There is growing consensus—supported by Governor Newsom—that oil is not our state’s future and should be phased out. But the oil extraction industry already has a good jump start on its own phaseout, as production levels have been on a steady downward trajectory. It’s the refining sector that’s going the other direction, actually increasing its production levels. California refineries are actively retooling and expanding to enable more oil processing, to feed their growing export market. 

If California truly means business about moving away from fossil fuels and toward a clean energy future, it’s going to have to tackle the refinery problem. As the CBE report points out, the massive carbon pollution load from California refineries could affect the state’s ability to meet its climate goals. These refineries are designed to process the heaviest types of crude, such as California’s, which requires considerably more energy and generates more pollution than processing lighter crudes. Additionally, refineries contribute heavily to California’s persistent fossil fuel–driven air quality problem, dumping massive loads of particulate matter and other harmful pollutants into the air, adversely affecting the health of the mostly communities of color that surround them. Much of that pollution—20 percent to 33 percent—is from refining imported oil to export fuel Californians' don't use or need. 

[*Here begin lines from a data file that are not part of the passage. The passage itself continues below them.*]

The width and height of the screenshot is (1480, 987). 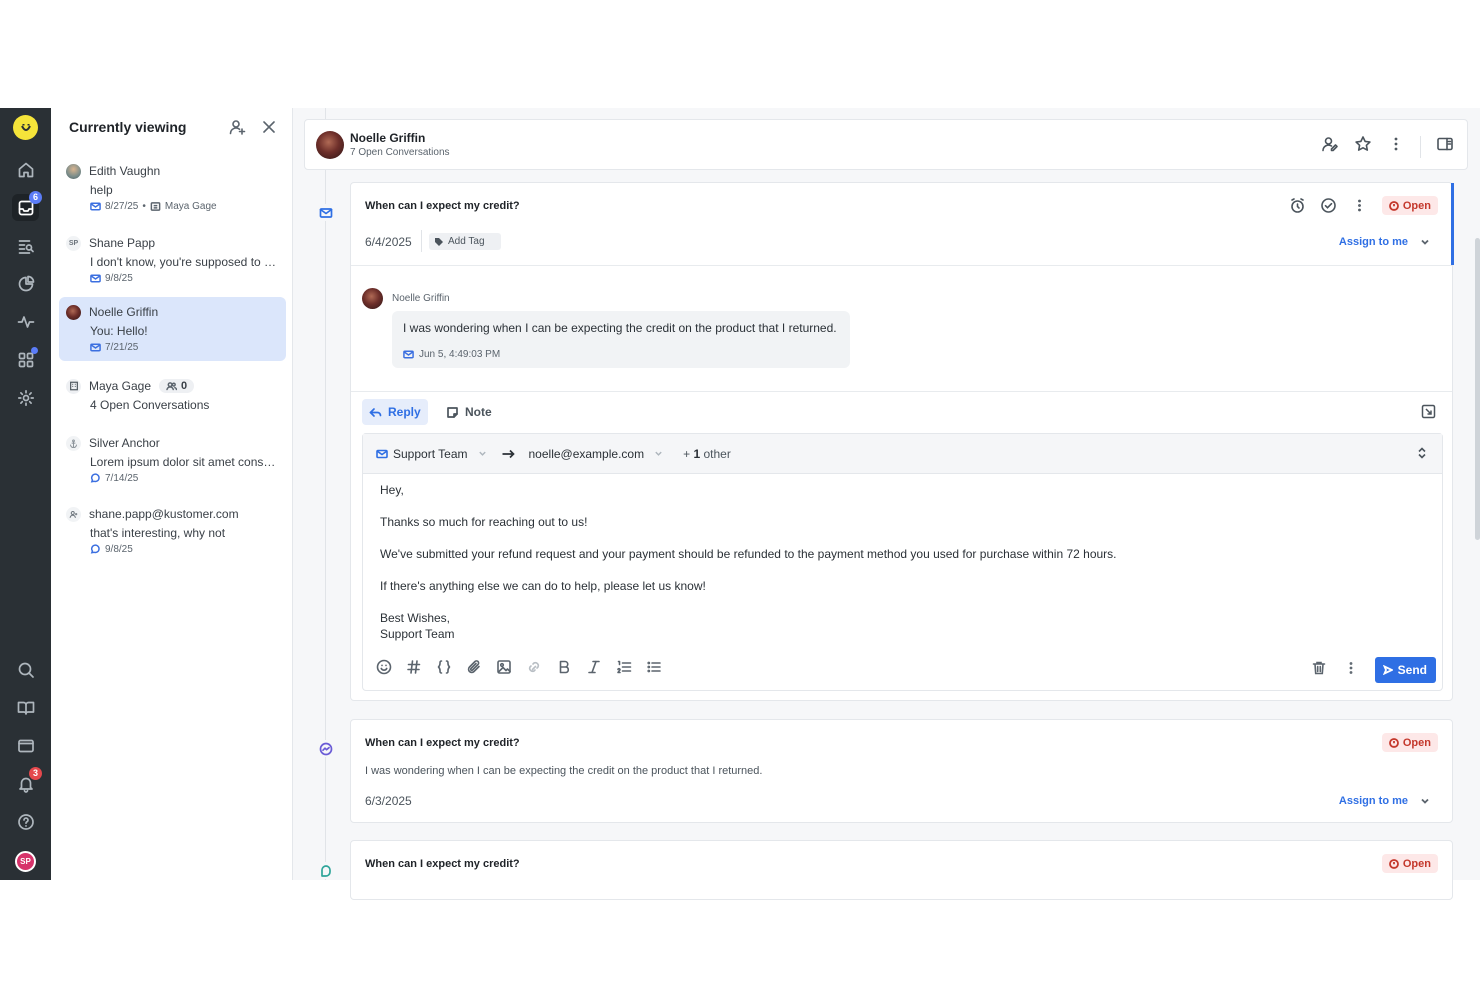 I want to click on emoji-icon, so click(x=384, y=670). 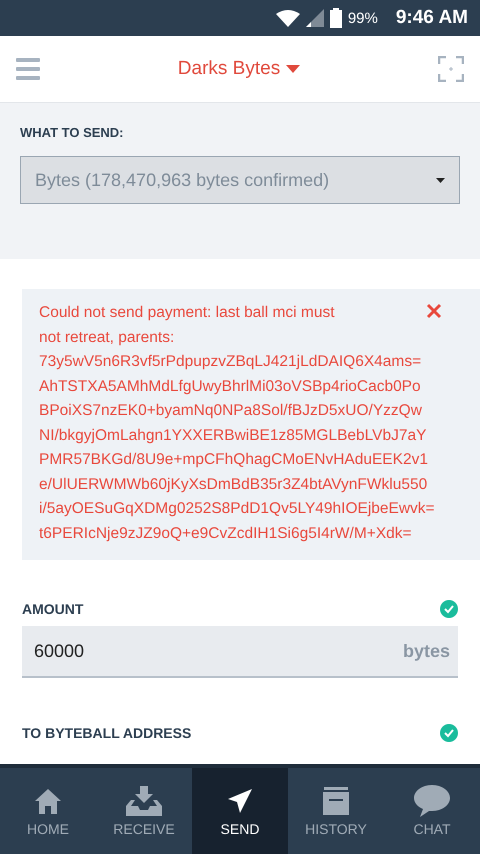 What do you see at coordinates (28, 69) in the screenshot?
I see `menu-icon` at bounding box center [28, 69].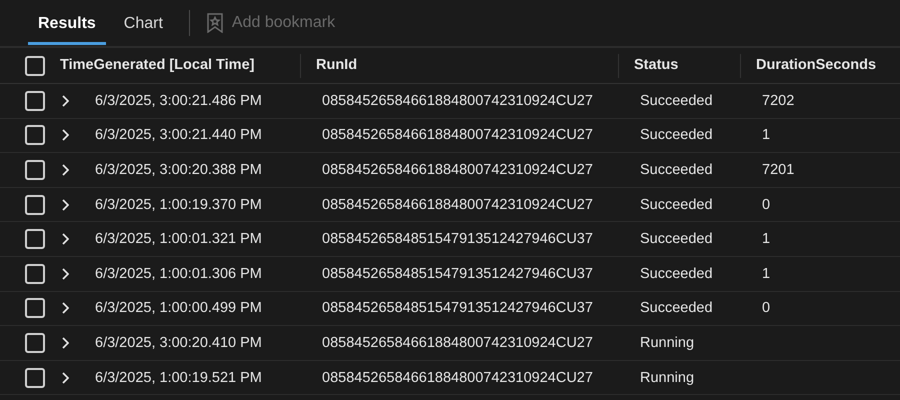 This screenshot has width=900, height=400. Describe the element at coordinates (67, 25) in the screenshot. I see `tab: Results` at that location.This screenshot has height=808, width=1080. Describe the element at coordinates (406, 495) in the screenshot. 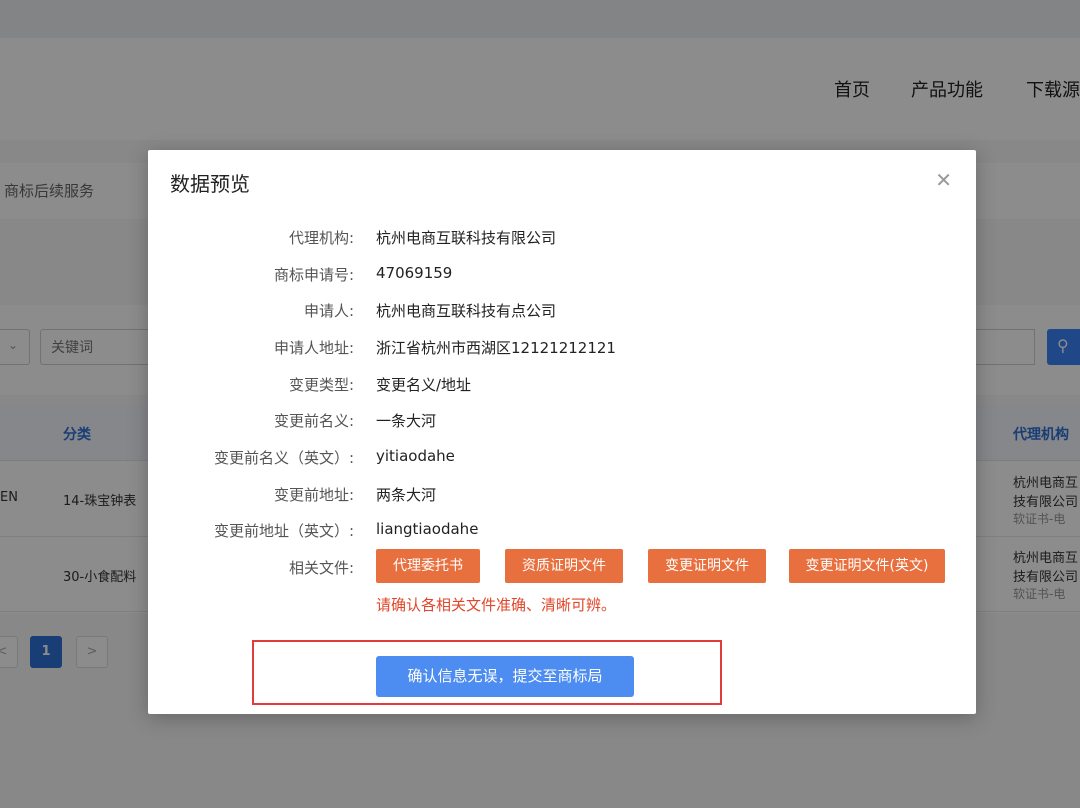

I see `value-old-address: 两条大河` at that location.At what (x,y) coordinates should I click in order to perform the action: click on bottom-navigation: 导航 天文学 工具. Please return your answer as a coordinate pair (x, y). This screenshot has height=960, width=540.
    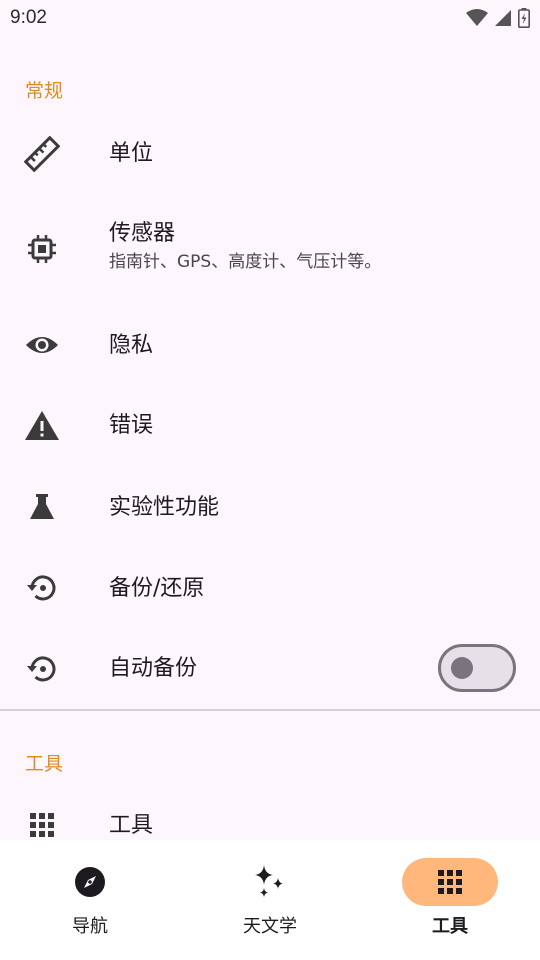
    Looking at the image, I should click on (270, 900).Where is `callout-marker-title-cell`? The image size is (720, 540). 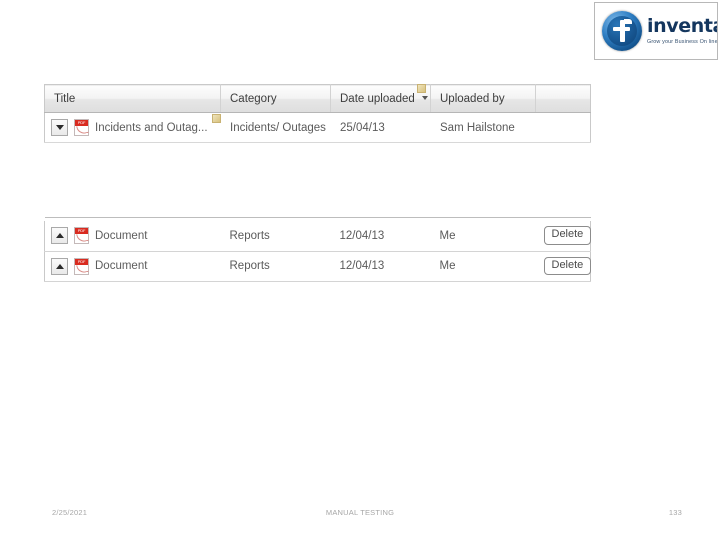
callout-marker-title-cell is located at coordinates (216, 118).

There is no silver bullet for weaning our state off crude oil refining. Authority over refining operations exists at all levels of government, meaning that turning our situation around will require cooperation by multiple authorities and strong public support. For starters, there needs to be a concerted pushback against any new refinery expansions, as locking in additional refining capacity is absolutely the last thing the state needs. Additionally, to counteract decades of grandfathering under regulatory reviews that apply only to new and modified sources, air districts should impose refinery-wide limits on criteria and toxic air contaminant emissions as a step toward making refiners—rather than communities—absorb the true cost of their operations.

The state should also revisit the issue of refinery-specific greenhouse gas emissions limits, which were part of a bitterly contested bargain to secure the supermajority needed to extend California’s climate investments and pass urgent companion air quality legislation, AB 617.  

And, of course, demand is a big part of the equation. We’re on the right track, but continuing California’s trajectory of declining demand and hastening that decline with increased support for electric vehicles, clean transportation options, and other measures must be part of the solution. 

What’s most important is that we act sooner rather than later. Refinery communities are at risk every day from pollution and frequent accidents. Additionally, the refinery workforce needs the state’s support during this phasedown, with resources and time to retrain and transition to other employment, in the clean energy industry or elsewhere. As the CBE report notes, phasing out crude oil refining is likely a necessary part of meeting the state’s climate goals, but we can do it more gradually and less painfully if we start now.

So one cheer for the oil production industry’s xenophobia-tinged argument that California needs to curb crude oil imports, which is inadvertently correct. We do need to curb them—nt by giving in to industry’s self-pitying crusade against regulation but by going after the voraciously importing refineries that are the heart of the problem.